Don’t Miss: Geocaching fun. Use your GPS or smartphone to find the hidden geocache box at each farm and stamp your Geocache Ice Cream Trail Passport. At the end of your quest, mail in your completed passport and receive a special Pathtag coin.
Smugglers’ Notch Resort, Smugglers’ Notch, Vermont
Why Go: The Tuesday-afternoon Ice Cream Float at this family adventure resort combines two classic Vermont summertime experiences: canoeing in the waterways of the Green Mountains and eating Ben & Jerry’s ice cream.
The Scoop: On Smugglers’ Notch Resort‘s two-hour Ice Cream Float trip, families follow a guide down the meandering Lamoille River as it passes through a scenic valley with rolling farmland. You’ll stop en route for a Ben & Jerry’s ice cream treat to be enjoyed riverside. The excursion is $85 per canoe, each of which holds two adults and up to two kids ages 12 and under. Need more Ben & Jerry’s? Stop in at the resort’s Scoop Shop or head to the Ben & Jerry’s factory in nearby Waterbury for a tour and samples.
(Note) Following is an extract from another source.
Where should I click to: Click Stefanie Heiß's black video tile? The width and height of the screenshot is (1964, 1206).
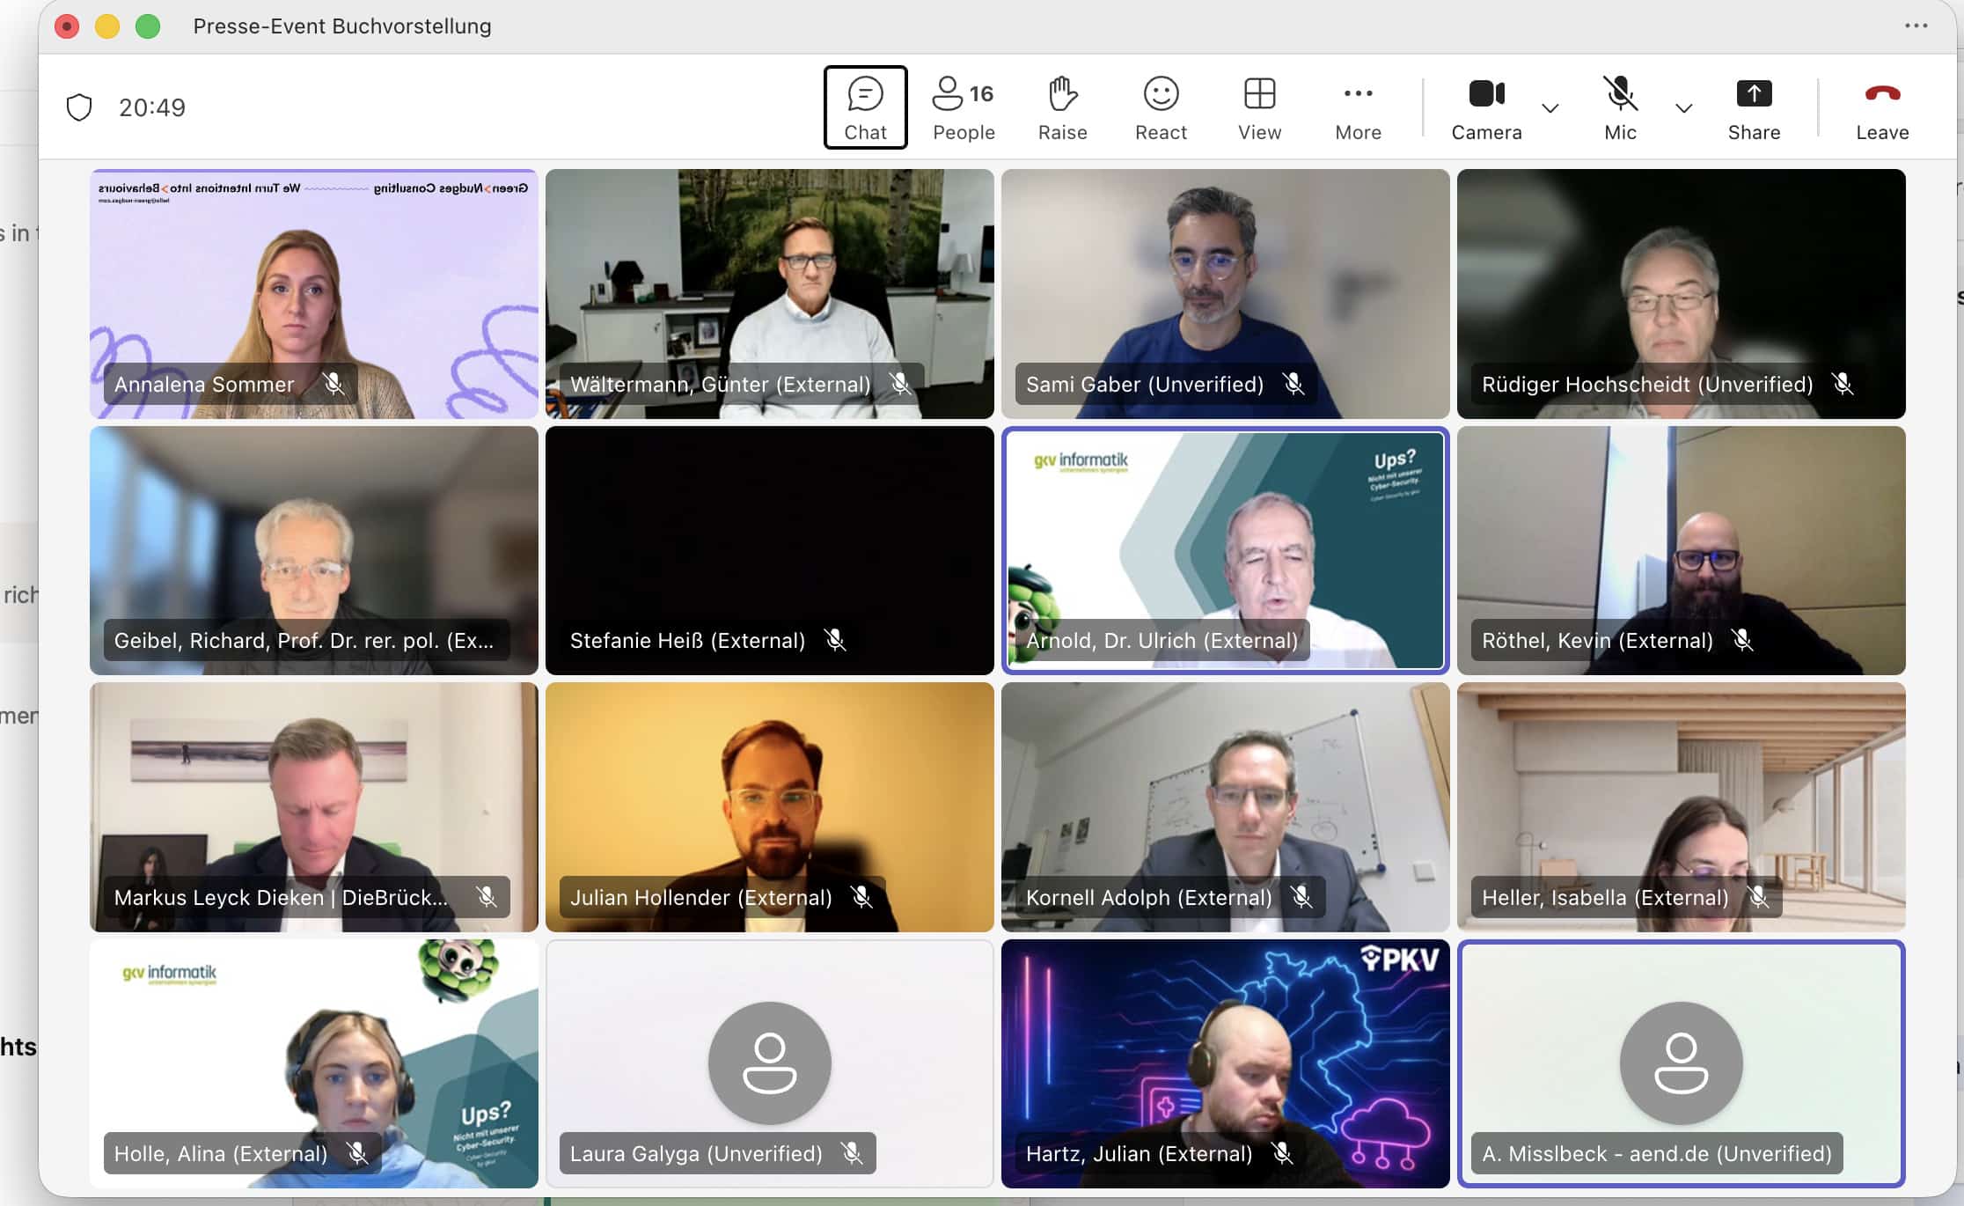click(x=769, y=528)
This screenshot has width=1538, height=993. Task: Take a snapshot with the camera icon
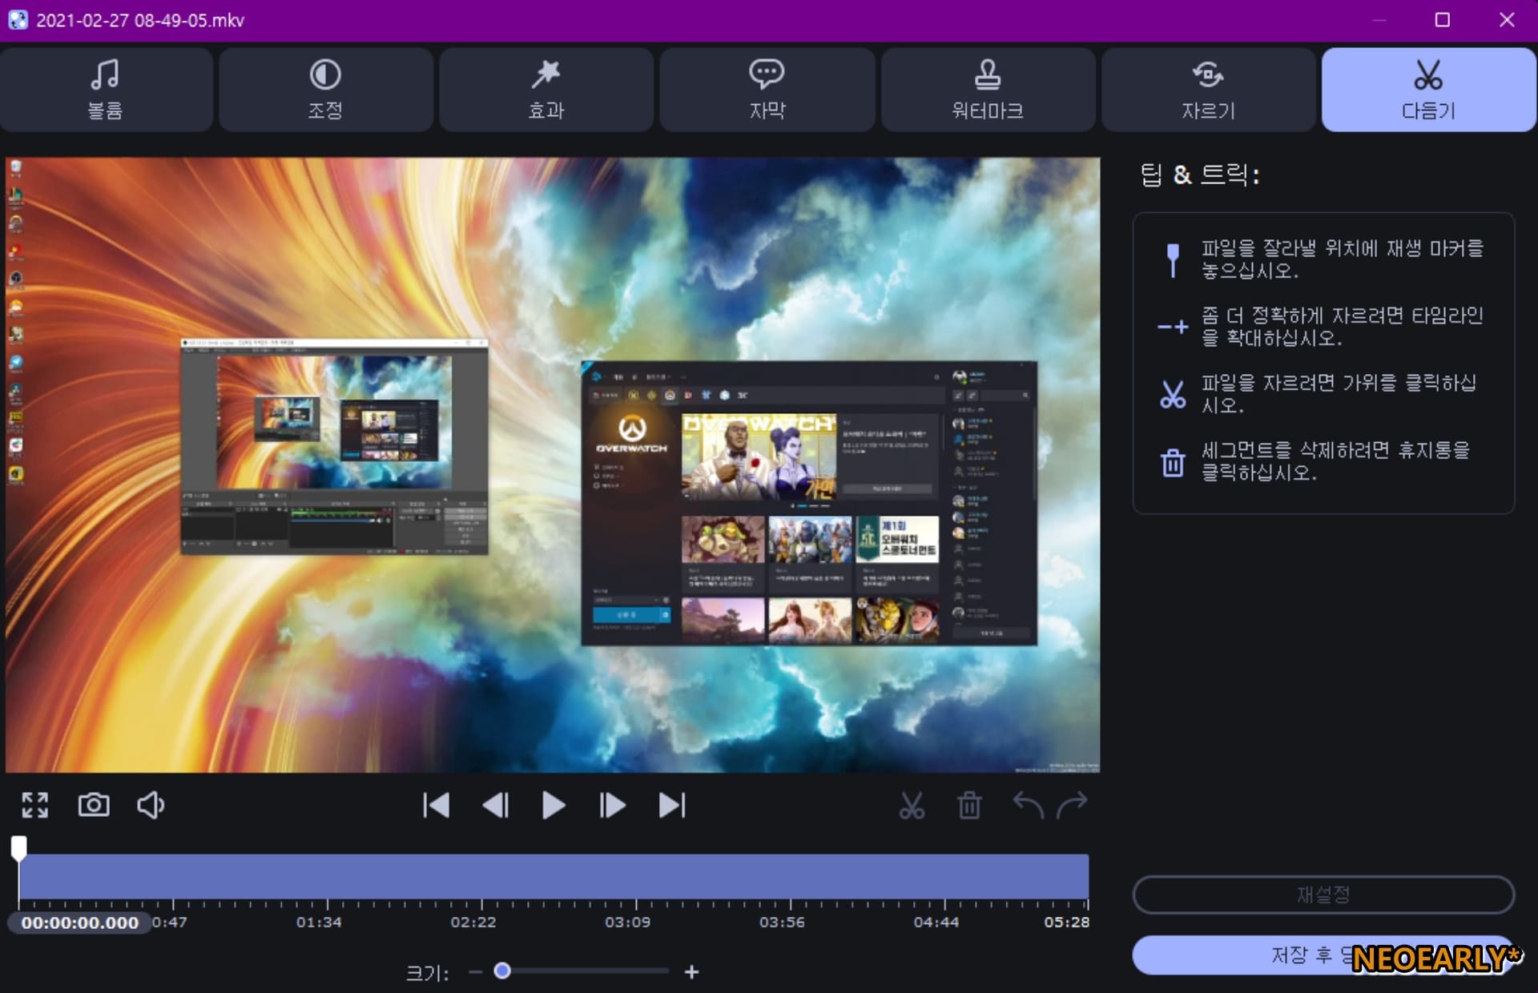click(94, 805)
Don’t Miss: The National Ice Cream Day celebration on July 21 at the historic Billings Farm & Museum in Woodstock, Vermont. Make and sample ice cream, take a horse-drawn wagon ride, and play 19th-century games.
Mandalay Bay, Las Vegas, Nevada
Why Go: Beat the desert’s summer heat with an ice cream and sorbet tasting game at Rick Moonen’s RM Seafood. If you’re one of the very few who can guess all 16 flavors blindfolded, the $18 sampling platter is free.
The Scoop: One of Sin City’s unique indulgences, this dessert-menu favorite shows up at your table in 16 little cups. You record your guesses on a sheet of paper with 16 circles in the same layout as the ice cream. Chef Rick gives you one (vanilla bean), but the other constantly changing flavors are so tricky you’ll need a team of seasoned eaters with spoons in order to beat the house. The game of chance sparks lively debate and hilarious reactions, especially when a flavor like garlic or pico de gallo hits your taste buds.
Don’t Miss: SnoBar‘s alcohol-infused ice cream, served at some of Vegas’ sexiest pools, including the Marquee Dayclub at The Cosmopolitan.